## TASK STATEMENT
Search the entries below for the word "Strok" and copy every line where it appears.

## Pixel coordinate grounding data
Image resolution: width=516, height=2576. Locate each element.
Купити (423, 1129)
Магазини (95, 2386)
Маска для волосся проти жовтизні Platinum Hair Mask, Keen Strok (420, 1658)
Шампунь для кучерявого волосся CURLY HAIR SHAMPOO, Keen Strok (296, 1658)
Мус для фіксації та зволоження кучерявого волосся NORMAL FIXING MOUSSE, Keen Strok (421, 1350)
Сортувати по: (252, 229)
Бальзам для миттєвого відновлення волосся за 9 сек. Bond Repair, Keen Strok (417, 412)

## ANSWER SECTION
Маска для волосся проти жовтизні Platinum Hair Mask, Keen Strok (420, 1658)
Шампунь для кучерявого волосся CURLY HAIR SHAMPOO, Keen Strok (296, 1658)
Мус для фіксації та зволоження кучерявого волосся NORMAL FIXING MOUSSE, Keen Strok (421, 1350)
Бальзам для миттєвого відновлення волосся за 9 сек. Bond Repair, Keen Strok (417, 412)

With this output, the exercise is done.